* [ACTIVITY 1]
Answer these from the Office of AIDS text:
(a) What kind of background does the report say the person filling the prevention chief position should have?
(b) Where does the Office of AIDS get its mandate?
(c) About how large is the budget the prevention branch deals with?
* [ACTIVITY 2] Quote the Office of AIDS text word for word, everything from "There are no" down to "been detected sooner.".

* [GIVEN TEXT]

__________________________________________________

The prevention program also lacks direction, leadership, oversight, and mentorship from management and the Office of AIDS leadership, the report states. According to the report, the prevention chief position has experienced high turnover that has resulted in changing and inconsistent leadership. The report recommended that the prevention chief position be filled with someone who has a strong fiscal and administrative background. We agree with that.
There are no established roles and responsibilities or policies and procedures in place, the report states. It recommends updating the duty statement to meet current expectations and to hold one-on-one meetings with all managers to confirm understanding of their roles and that employees have access to support and guidance.
Another finding was the apparent mismanagement of the fiscal budget. The report recommended considering an internal audit program and random spot checks, among other measures. Ideally, had procedures like these been in place, the fraud scheme likely would have been detected sooner.
The Office of AIDS deals with a lot of contracts. According to its website, it has lead responsibility for coordinating state programs, services, and activities relating to HIV/AIDS. It gets its mandate from the California Health and Safety Code.
The problems identified in the Deloitte report are detrimental to an effective agency, even one as bureaucratic as the Office of AIDS. That vacuum obviously allowed people to take advantage of the situation and go rogue, so to speak. Who would ever miss a couple of million dollars when the prevention branch alone deals with a budget of some $29 million? That seeming complacency is part of the problem.
And problems have not been limited to the prevention program. As we reported a few years ago, ADAP itself had issues when the Office of AIDS switched contractors and many people who rely on the program had trouble getting access to their medications. There was also a data breach. During a hearing held by state lawmakers, AIDS advocates called for more legislative oversight and transparency. It would seem that both of those are still needed in light of the fraud cases.

__________________________________________________

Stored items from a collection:
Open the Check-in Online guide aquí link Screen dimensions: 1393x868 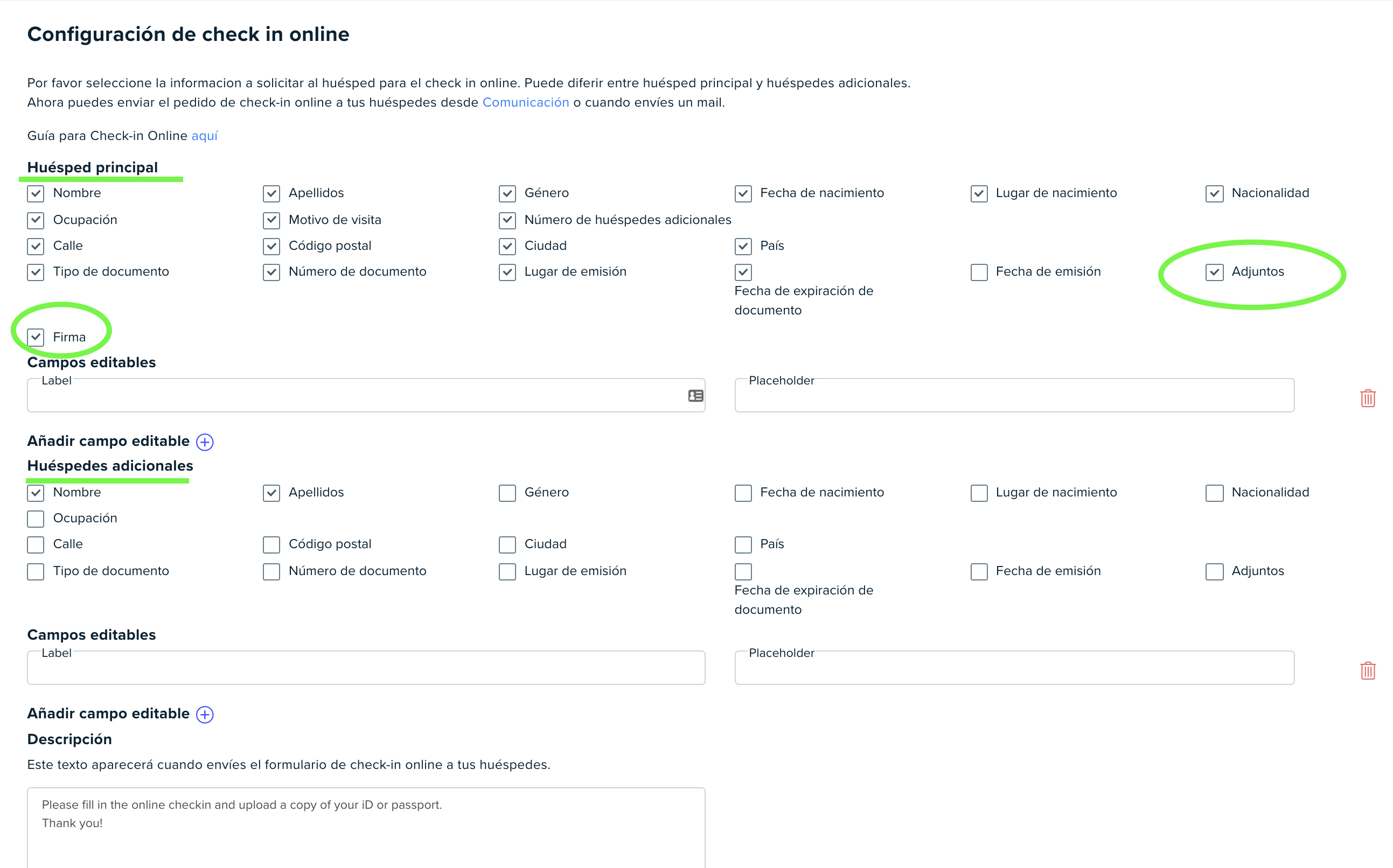[204, 136]
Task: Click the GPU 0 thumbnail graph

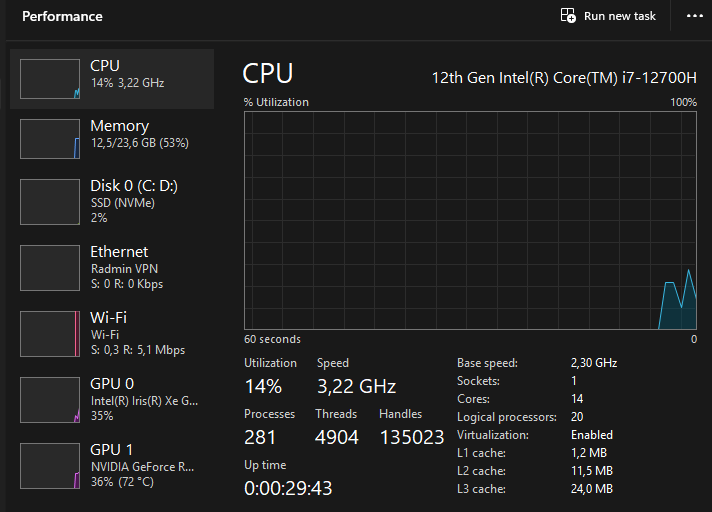Action: coord(50,399)
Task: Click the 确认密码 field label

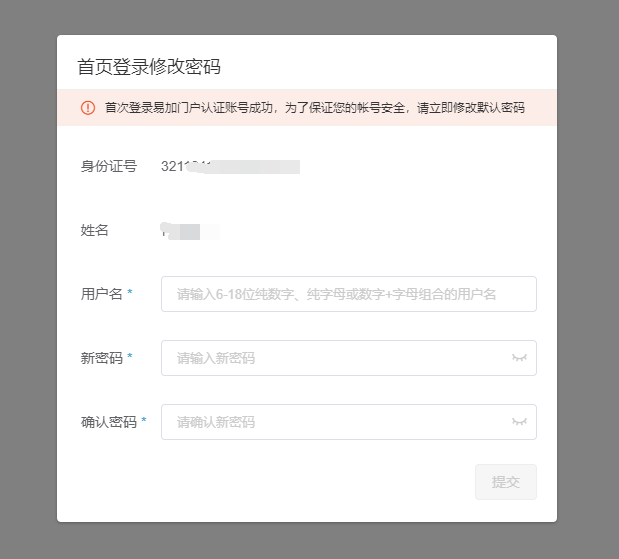Action: [x=109, y=422]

__________________________________________________

* [EXERCISE RESULT 1]
(a) A strong fiscal and administrative background.
(b) The California Health and Safety Code.
(c) Some $29 million.

* [EXERCISE RESULT 2]
There are no established roles and responsibilities or policies and procedures in place, the report states. It recommends updating the duty statement to meet current expectations and to hold one-on-one meetings with all managers to confirm understanding of their roles and that employees have access to support and guidance.
Another finding was the apparent mismanagement of the fiscal budget. The report recommended considering an internal audit program and random spot checks, among other measures. Ideally, had procedures like these been in place, the fraud scheme likely would have been detected sooner.